Turns out, there is – it just hadn’t been built yet. Sixteen at the time, I began working with some friends and eventually colleagues as we developed the MEANS Database to connect food banks with each other and donors that want to stock them. MEANS stands for Matching Excess And Need for Stability, and we’re like Craigslist for emergency feeding systems. Food banks tell us where they are, what they have, and when it goes bad, at which point our software searches every user registered with MEANS for a match. Food banks can create free online accounts that tell us where they’re located, what kinds of food they’re interested in and a geographic radius of interest – in other words, how far they’re willing to go to pick up free food from another agency. We match these data sets together to make smarter, faster food shelf communication that tracks interactions, simultaneously eliminating the issues of too many emails and not enough time to make phone calls. We launched at in late February, and we already have users in 6 states. Those users represent more than 1,400 partner agencies and provided 50.2 million meals last year. It’s been less than two months, and we’re already seeing users pop up in locations we’ve never stepped foot in.
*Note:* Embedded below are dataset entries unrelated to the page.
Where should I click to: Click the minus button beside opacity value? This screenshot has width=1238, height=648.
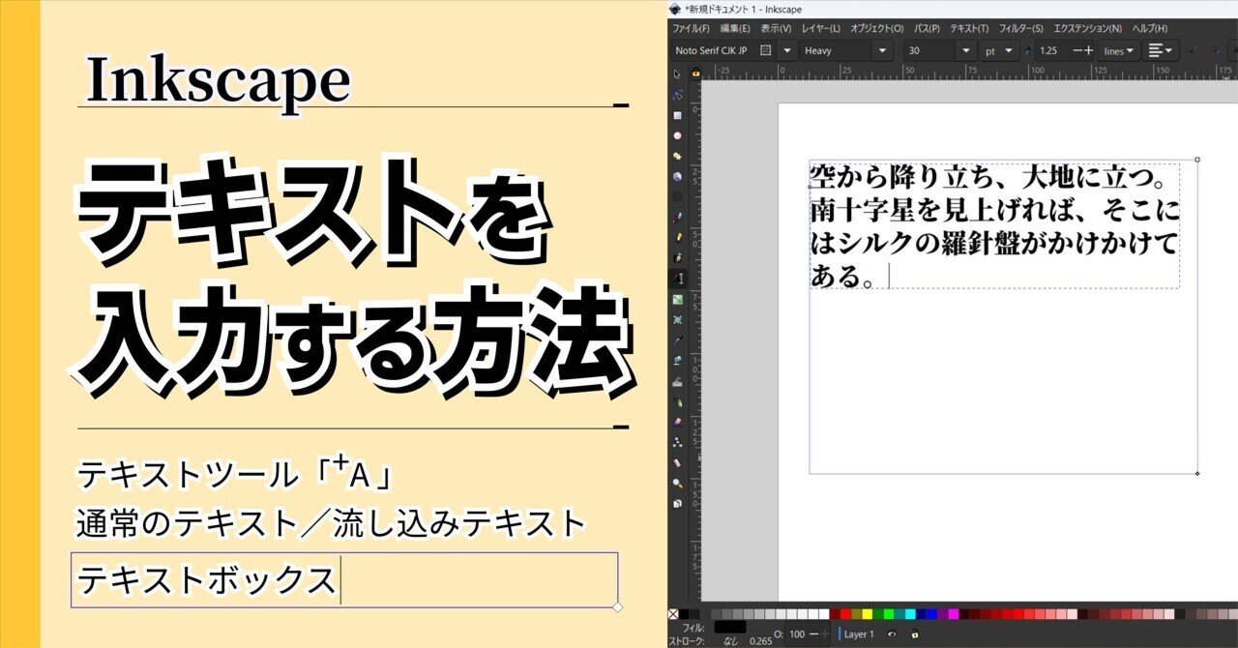click(x=813, y=633)
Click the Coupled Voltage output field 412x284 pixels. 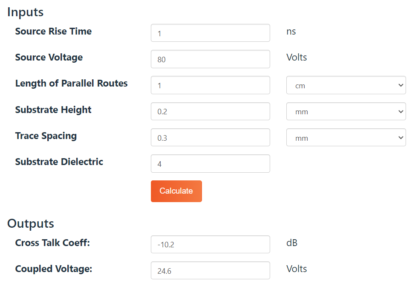coord(210,270)
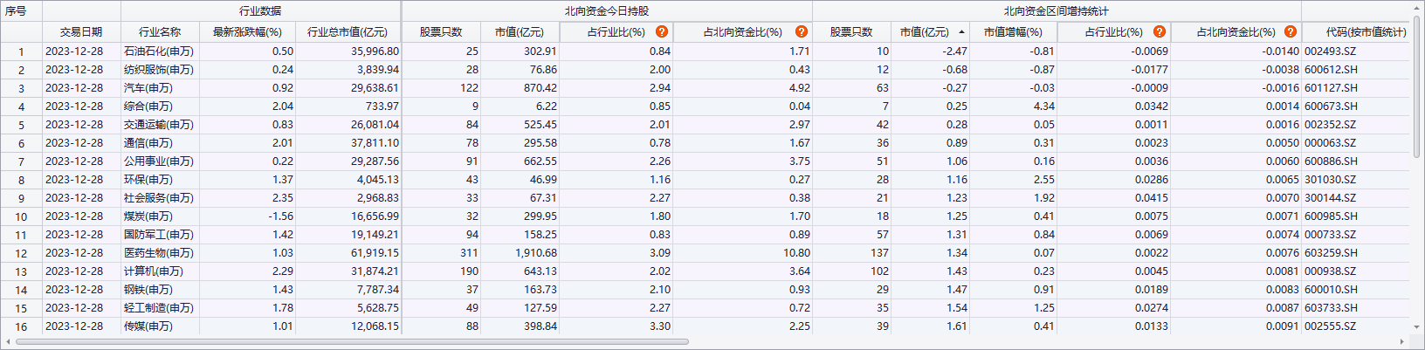Click the 市值增幅(%) column header

[1013, 32]
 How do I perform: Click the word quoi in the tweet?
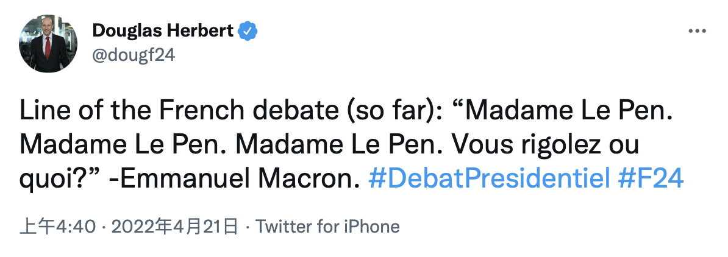coord(43,179)
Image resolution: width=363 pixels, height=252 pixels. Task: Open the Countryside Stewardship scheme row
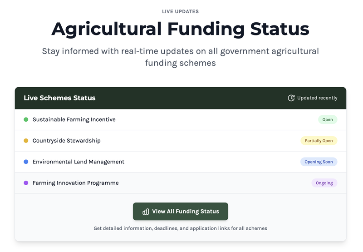pos(67,141)
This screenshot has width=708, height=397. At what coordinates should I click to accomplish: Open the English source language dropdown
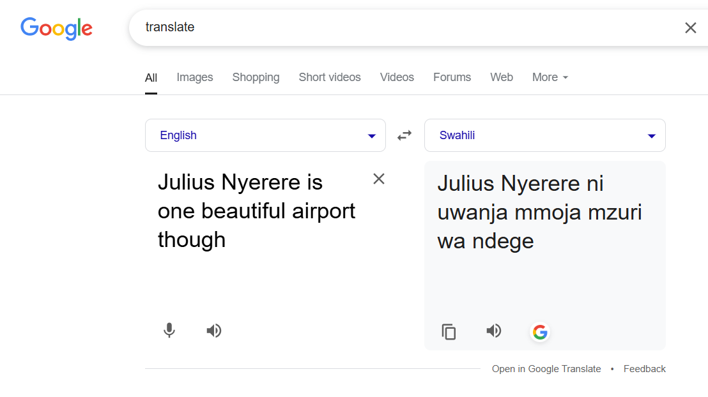point(265,135)
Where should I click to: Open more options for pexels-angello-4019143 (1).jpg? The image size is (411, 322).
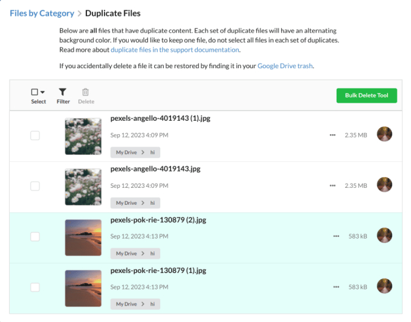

As a website, MEANS is incredibly scalable.  In April 2015, we took top prize in George Washington University’s Small Business Competition, winning $42,500 and becoming the first ever non-profit to win the contest. These funds will allow us to quadruple our current efforts and reach food pantries across the country. Once we’ve got a solid domestic foothold, we will look at international food banking systems too. We know this is not solely an American problem, but we may be building a global solution. In the next 50 years, growing food is going to get a lot harder – we want to be here to help move it smarter.



[1] United Nations Environment Programme, 2015. (

[2] Gunders, Dana. 2012. Natural Resource Defense Council. (

[3] Personal Communication, Minot Food Bank, 2012. Data extrapolated.